Thursday, February 08, 2007

Web 2.0 ... The Machine is Us/ing Us



Hat tip to Rex Hammock for the link

I forwarded the share link back to my email and recieved the following message (in full) from Michael Wesch - Assistant Professor of Cultural Anthropology at Kansas State University who produced the video...

xxx

Web 2.0 in just under 5 minutes.

This is the 2nd draft, and I plan on doing one more final draft. Please leave comments on what could be changed or improved, or what needs to be excluded or included. Subscribe if you want to be notified when the revision is released.

UPDATE: I just added this video to Mojiti where you can actually write your comments into the video itself. It is an exciting experiment in "Video 2.0". Go check it out at LINK and add your voice!

A couple of people have noted that the statement, "XML was created to do just that" (separate form from content) is misleading because CSS enables the same effect with HTML. I tried to integrate CSS into the video, but it ruined the flow. Perhaps in the next draft.
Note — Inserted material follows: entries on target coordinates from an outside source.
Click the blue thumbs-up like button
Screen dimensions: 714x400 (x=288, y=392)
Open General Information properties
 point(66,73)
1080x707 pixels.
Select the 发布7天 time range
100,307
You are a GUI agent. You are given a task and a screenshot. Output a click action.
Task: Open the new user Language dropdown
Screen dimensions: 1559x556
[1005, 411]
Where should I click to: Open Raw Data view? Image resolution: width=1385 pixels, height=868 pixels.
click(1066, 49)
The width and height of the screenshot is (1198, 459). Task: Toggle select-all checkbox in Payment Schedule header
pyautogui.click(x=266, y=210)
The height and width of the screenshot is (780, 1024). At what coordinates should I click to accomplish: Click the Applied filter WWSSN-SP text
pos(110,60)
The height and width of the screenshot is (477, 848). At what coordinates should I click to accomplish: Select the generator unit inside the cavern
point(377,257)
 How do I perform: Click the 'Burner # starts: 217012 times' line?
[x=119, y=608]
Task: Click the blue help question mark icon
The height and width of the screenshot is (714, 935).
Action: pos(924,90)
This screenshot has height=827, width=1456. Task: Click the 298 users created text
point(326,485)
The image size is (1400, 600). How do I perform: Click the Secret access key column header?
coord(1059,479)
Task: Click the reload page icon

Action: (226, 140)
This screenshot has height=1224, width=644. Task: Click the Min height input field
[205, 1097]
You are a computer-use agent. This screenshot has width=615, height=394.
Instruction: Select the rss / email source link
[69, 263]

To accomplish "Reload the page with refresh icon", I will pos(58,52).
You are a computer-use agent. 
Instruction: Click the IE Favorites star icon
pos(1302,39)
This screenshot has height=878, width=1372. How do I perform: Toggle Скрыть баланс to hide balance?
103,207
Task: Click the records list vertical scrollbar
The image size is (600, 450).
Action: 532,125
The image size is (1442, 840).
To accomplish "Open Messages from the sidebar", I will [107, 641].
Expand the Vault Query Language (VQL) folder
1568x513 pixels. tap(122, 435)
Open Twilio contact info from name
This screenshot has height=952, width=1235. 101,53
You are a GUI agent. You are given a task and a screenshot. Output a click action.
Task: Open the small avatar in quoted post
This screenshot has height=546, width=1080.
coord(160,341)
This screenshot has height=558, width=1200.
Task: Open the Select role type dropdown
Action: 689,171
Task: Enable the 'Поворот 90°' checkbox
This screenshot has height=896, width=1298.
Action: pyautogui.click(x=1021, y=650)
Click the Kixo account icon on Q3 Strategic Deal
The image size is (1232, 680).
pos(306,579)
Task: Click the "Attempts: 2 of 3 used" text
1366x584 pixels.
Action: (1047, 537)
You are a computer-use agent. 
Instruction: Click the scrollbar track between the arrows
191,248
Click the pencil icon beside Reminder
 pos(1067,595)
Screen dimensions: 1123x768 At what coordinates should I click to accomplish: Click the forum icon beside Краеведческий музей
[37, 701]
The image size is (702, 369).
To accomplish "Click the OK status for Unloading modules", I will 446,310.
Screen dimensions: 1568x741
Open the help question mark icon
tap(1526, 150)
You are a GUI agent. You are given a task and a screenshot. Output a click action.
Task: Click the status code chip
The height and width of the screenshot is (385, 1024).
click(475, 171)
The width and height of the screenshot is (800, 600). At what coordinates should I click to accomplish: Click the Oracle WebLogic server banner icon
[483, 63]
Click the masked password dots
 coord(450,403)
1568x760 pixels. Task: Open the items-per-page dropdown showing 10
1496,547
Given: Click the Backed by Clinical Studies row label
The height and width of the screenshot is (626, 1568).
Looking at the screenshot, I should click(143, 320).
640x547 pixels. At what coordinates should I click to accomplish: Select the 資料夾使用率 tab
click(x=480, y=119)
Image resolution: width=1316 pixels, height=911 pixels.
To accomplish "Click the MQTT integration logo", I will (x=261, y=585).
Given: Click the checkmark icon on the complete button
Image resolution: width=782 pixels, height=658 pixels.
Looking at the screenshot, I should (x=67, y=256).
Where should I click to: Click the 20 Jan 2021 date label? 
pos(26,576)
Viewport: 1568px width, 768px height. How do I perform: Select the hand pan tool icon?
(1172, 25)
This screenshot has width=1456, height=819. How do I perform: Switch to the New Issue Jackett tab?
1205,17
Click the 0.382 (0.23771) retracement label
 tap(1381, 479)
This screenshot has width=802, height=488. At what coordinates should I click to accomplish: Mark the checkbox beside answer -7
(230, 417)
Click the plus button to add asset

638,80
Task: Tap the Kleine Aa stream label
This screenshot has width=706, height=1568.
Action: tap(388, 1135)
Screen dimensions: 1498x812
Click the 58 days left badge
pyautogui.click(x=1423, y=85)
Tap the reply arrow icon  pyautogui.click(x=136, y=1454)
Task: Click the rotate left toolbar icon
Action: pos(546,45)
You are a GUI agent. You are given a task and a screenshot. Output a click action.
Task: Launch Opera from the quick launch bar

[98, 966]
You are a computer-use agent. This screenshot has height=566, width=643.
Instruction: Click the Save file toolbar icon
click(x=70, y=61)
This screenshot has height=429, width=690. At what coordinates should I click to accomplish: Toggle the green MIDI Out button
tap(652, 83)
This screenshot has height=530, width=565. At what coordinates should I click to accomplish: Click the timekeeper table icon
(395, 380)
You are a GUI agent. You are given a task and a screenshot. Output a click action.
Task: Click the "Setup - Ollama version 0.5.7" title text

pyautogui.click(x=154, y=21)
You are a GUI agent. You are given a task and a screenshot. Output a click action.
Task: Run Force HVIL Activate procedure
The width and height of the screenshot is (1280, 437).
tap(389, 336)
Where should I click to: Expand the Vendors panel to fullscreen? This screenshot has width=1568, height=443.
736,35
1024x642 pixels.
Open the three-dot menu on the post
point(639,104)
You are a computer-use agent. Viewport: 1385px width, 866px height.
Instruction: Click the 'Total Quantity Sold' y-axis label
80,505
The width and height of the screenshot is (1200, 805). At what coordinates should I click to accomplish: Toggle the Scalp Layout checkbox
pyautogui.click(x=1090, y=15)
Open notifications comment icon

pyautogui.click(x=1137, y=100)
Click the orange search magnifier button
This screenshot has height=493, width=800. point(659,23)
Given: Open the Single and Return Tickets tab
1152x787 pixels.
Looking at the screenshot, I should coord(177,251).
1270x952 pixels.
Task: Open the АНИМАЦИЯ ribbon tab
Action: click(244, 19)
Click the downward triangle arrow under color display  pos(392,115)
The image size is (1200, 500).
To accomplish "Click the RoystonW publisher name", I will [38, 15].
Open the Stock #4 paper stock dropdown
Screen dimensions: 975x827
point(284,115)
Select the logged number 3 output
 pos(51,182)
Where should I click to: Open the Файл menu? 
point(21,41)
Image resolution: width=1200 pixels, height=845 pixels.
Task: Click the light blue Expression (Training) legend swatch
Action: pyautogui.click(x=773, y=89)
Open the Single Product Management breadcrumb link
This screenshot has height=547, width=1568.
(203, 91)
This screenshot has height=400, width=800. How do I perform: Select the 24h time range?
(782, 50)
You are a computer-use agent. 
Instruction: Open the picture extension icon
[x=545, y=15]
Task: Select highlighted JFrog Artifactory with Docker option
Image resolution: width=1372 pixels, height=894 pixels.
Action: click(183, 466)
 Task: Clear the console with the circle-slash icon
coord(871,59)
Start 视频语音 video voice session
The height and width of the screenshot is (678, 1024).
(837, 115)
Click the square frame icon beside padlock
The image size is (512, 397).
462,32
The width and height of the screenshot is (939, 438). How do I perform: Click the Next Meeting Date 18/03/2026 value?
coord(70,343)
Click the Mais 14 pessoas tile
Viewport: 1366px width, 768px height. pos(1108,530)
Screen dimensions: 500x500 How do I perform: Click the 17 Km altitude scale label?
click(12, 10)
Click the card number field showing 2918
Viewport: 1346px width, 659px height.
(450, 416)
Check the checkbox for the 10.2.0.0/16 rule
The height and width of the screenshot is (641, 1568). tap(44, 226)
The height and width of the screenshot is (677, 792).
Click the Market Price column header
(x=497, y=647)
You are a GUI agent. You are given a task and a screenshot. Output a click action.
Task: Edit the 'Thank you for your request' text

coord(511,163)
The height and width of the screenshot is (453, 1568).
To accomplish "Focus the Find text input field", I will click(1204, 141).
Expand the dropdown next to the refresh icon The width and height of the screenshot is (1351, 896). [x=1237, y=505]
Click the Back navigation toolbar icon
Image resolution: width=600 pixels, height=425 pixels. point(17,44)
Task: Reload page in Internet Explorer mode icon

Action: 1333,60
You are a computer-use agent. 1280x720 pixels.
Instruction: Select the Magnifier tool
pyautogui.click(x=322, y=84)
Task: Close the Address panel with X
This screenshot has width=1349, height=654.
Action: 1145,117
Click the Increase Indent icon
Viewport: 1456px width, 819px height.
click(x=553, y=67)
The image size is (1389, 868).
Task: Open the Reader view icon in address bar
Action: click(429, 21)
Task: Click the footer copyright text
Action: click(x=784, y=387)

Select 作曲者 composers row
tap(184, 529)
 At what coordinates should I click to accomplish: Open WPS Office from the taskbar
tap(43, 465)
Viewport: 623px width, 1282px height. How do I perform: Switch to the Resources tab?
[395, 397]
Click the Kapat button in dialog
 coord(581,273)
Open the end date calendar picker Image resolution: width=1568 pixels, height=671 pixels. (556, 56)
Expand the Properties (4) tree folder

My statement on XML is based on the following from xml.com: "In order to appreciate XML, it is important to understand why it was created. XML was created so t hat richly structured documents could be used over the web. The only viable alternatives, HTML and SGML, are not practical for this purpose. HTML, as we've already discussed, comes bound with a set of semantics and does not provide arbitrary structure."

Thank you all for the comments. With your help the next draft will be cleaned up and hopefully free of factual errors.

A higher quality version is available for download here: LINK Please note that this is the second draft and the final version will not be available until late February after I review all comments and revise the video. Please return for a new download link at that time.

The song is "There's Nothing Impossible" by Deus, available for free at LINK

Deus offers music under a Creative Commons Attribution-NonCommercial-ShareAlike 2.0 license, yet one more example of the interlinking of people sharing and collaborating this video is attempting to illustrate.

Creative Commons LINK

Michael Wesch
Assistant Professor of Cultural Anthropology
Kansas State University

xxx

and here's a video response -

Using the Web 2.0 write up in Wikipedia this video is to help teach educators about Web 2.0 tools.

3 comments:

Rex Hammock said...

Thanks for "the rest of the story"

Rob Robinson said...

That's the best and simplest explanation of XML I've ever read OR seen. Great find.